Comminuted fractures are most often the result of a crushing type injury. The associated soft-tissue lesions carry the potential risk of edema, fibrotic reactions and eventual stiffness. For these reasons, these injuries are usually treated by ORIF, in order to provide sufficient stability for immediate mobilization, reducing the risk of joint stiffness and tendon adhesions. Depending on the forces acting on the bone, two kinds of comminuted fractures are common: small fragment comminution, or wedge fractures.
Small fragment comminution
Even in the hand, which has a good blood supply, small fragment comminution is associated with poor soft-tissue attachments to the fragments and, thereby, compromised vascularity.
The degree and type of comminution depends on the forces and energy acting on the finger. In cases where a large wedge fragment has resulted from the injury, vascularity is less likely to have been compromised.
Length can be restored by traction applied either manually by the surgeon, using a finger trap, or with pointed reduction forceps.
Provisional K-wire fixation
Provisional fixation can be provided by an intramedullary K-wire, inserted through the head of the metacarpal, with the metacarpo-phalangeal joint in 90 degrees of flexion, through the base of the phalanx and into the head of the proximal phalanx. Great care must be taken to control rotational alignment.

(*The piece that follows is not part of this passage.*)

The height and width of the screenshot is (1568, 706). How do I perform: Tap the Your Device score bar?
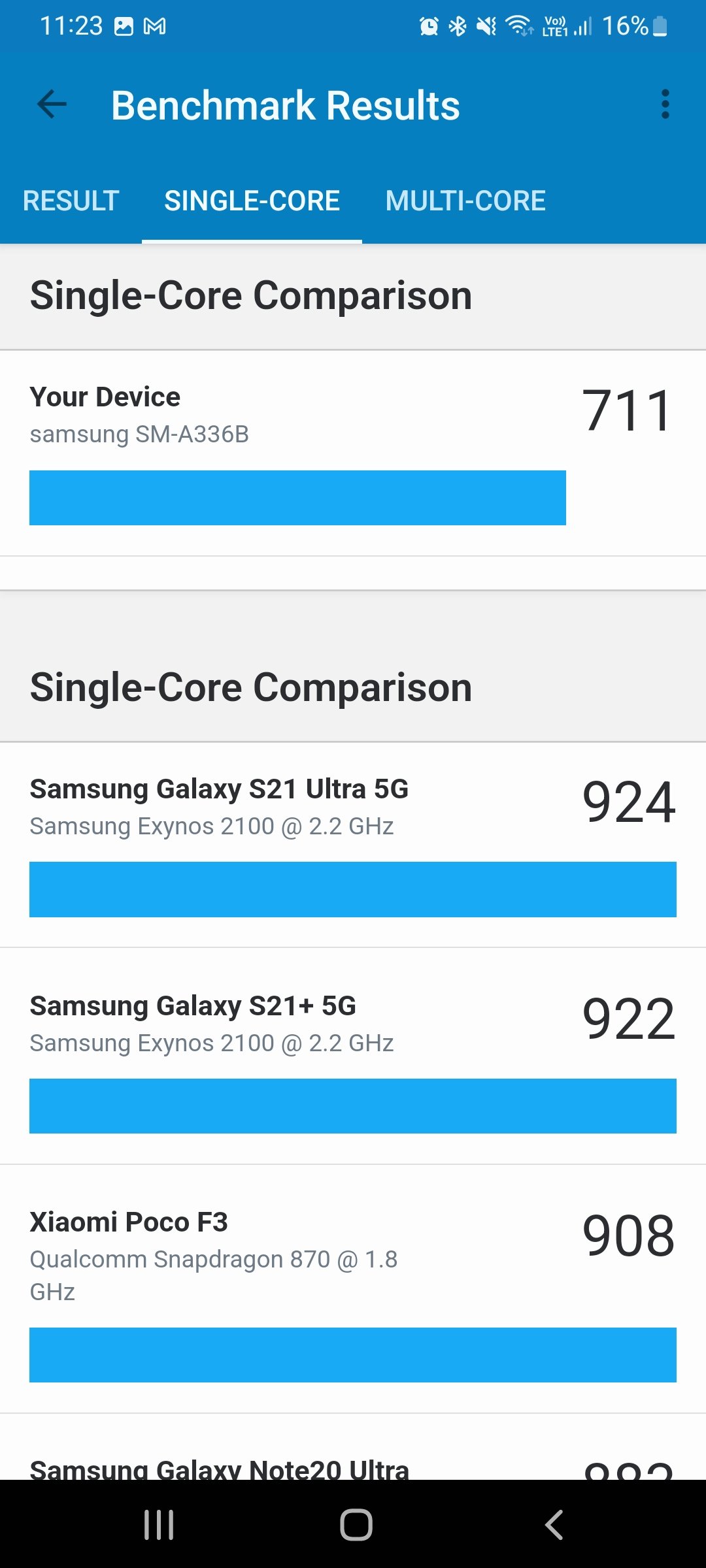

Correct rotation of the thumb can be difficult to judge. Make sure that the tip of the thumb correctly reaches the tip of the index finger for tip pinch and the lateral side of the second phalanx of the index finger in key pinch.
4. Fixation: Proximal
Bending and contouring the plate
The plate is contoured exactly to replicate the shape of the normal dorsal surface of the phalanx. The T-end of the plate must be bent to follow the convexity of the dorsal surface of the base of the phalanx.
Using a drill guide, carefully drill a first hole for a screw through the transverse part of the plate using a 1.0 mm drill bit.

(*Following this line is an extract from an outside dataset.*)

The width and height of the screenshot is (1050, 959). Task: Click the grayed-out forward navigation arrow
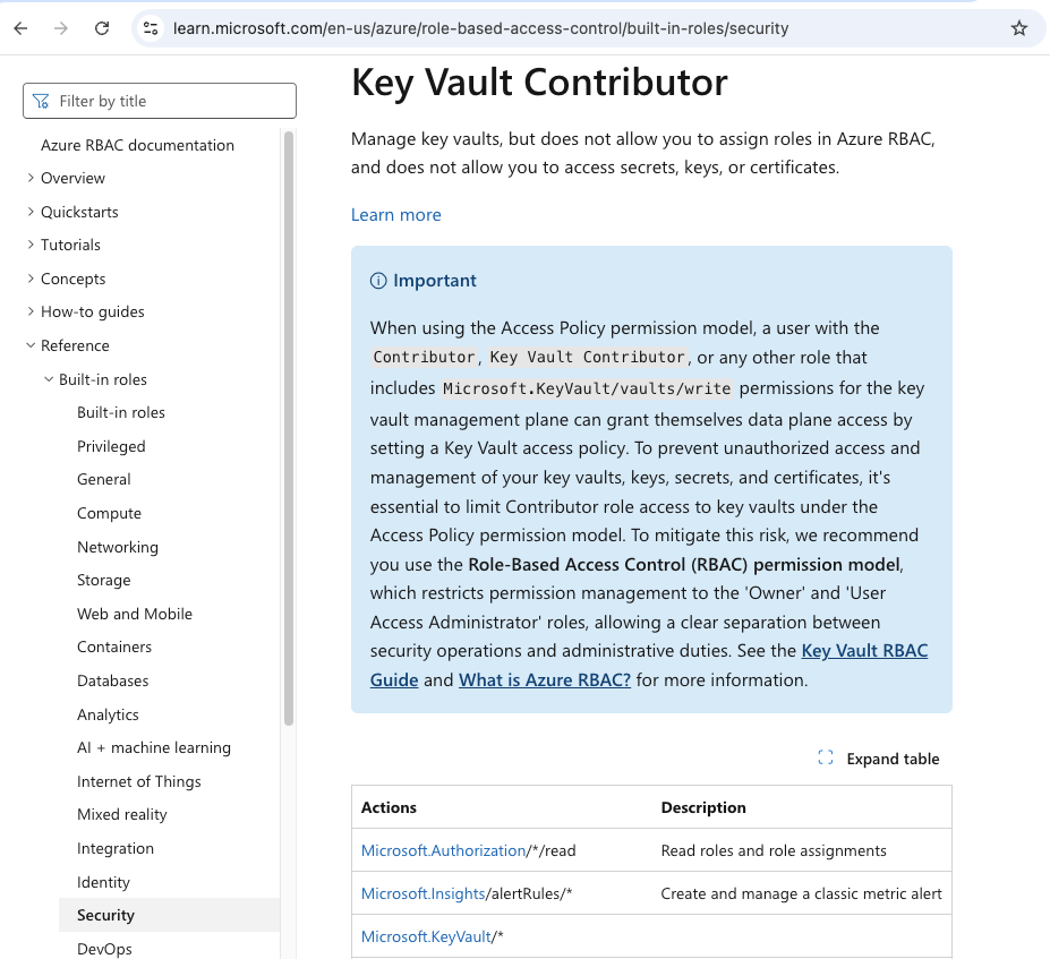click(60, 28)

Pitfall Be sure not to injure the flexor tendons, the digital artery and nerve by overpenetration of the drill. The screw must not protrude into the joint.

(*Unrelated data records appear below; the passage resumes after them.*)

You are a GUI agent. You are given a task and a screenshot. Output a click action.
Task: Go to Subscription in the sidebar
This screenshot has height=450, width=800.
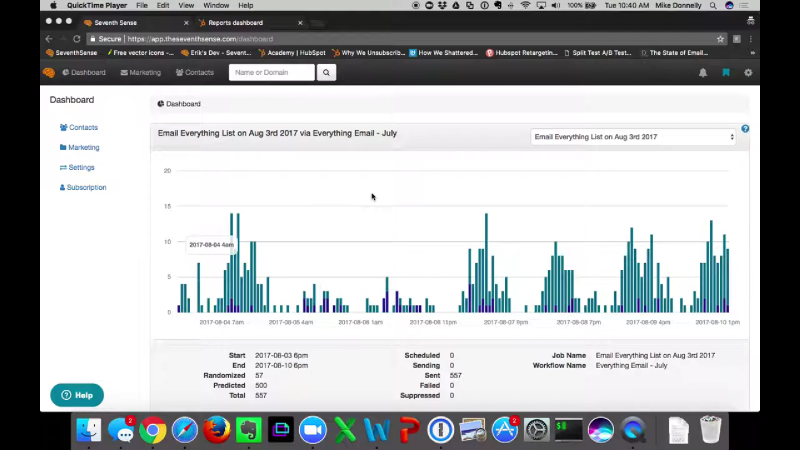[83, 187]
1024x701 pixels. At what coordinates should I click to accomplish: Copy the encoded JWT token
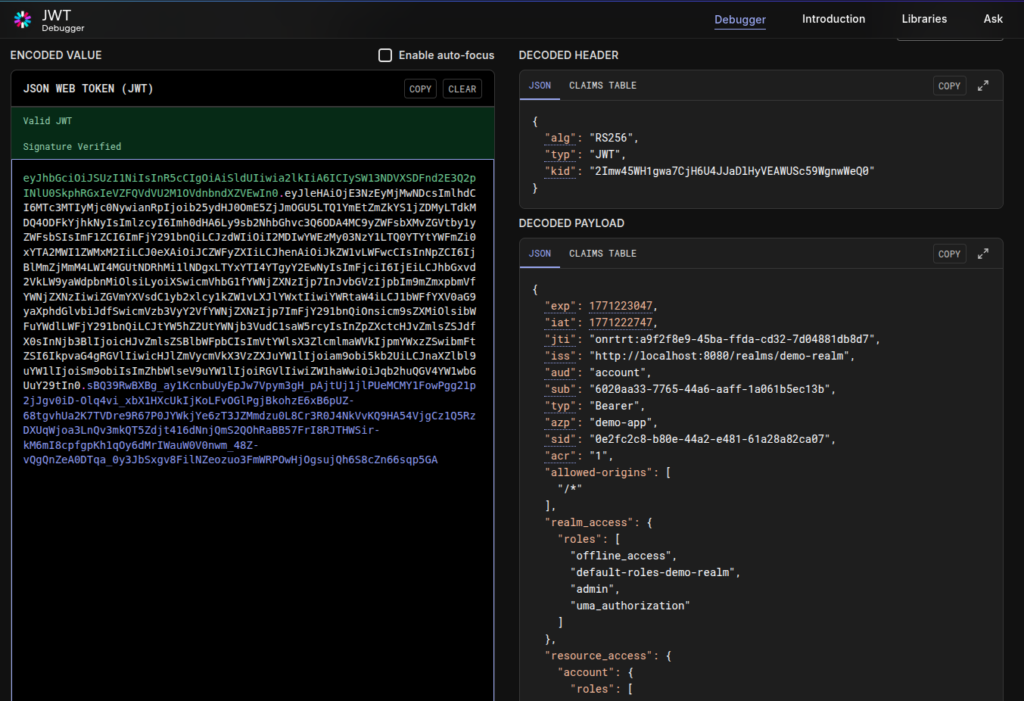tap(420, 88)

Use a depth gauge to determine screw length.
The plate is placed dorsally on the phalanx, proximally enough from the comminuted area to allow for at least 2 screws to be inserted into the metaphysis. Ensure that the plate is centered on the long axis of the diaphysis.
Screw insertion (proximal)
Insert the first screw but do not tighten it fully. Ensure that it engages the far cortex, but does not protrude into the fibro-osseous flexor digital tunnel, through which the flexor tendons run. The digital nerve and artery are also at risk of injury. Check the position of the transverse part of the plate in relation to the metaphysis and to the long axis of the bone. Then drill the hole for the second screw in the opposite lug of the transverse part of the plate. Insert the second screw, alternately tightening both screws.
Pitfall: Interfering screws
Conflict of the tips of the screws in the transverse part of the plate, and joint penetration must be avoided.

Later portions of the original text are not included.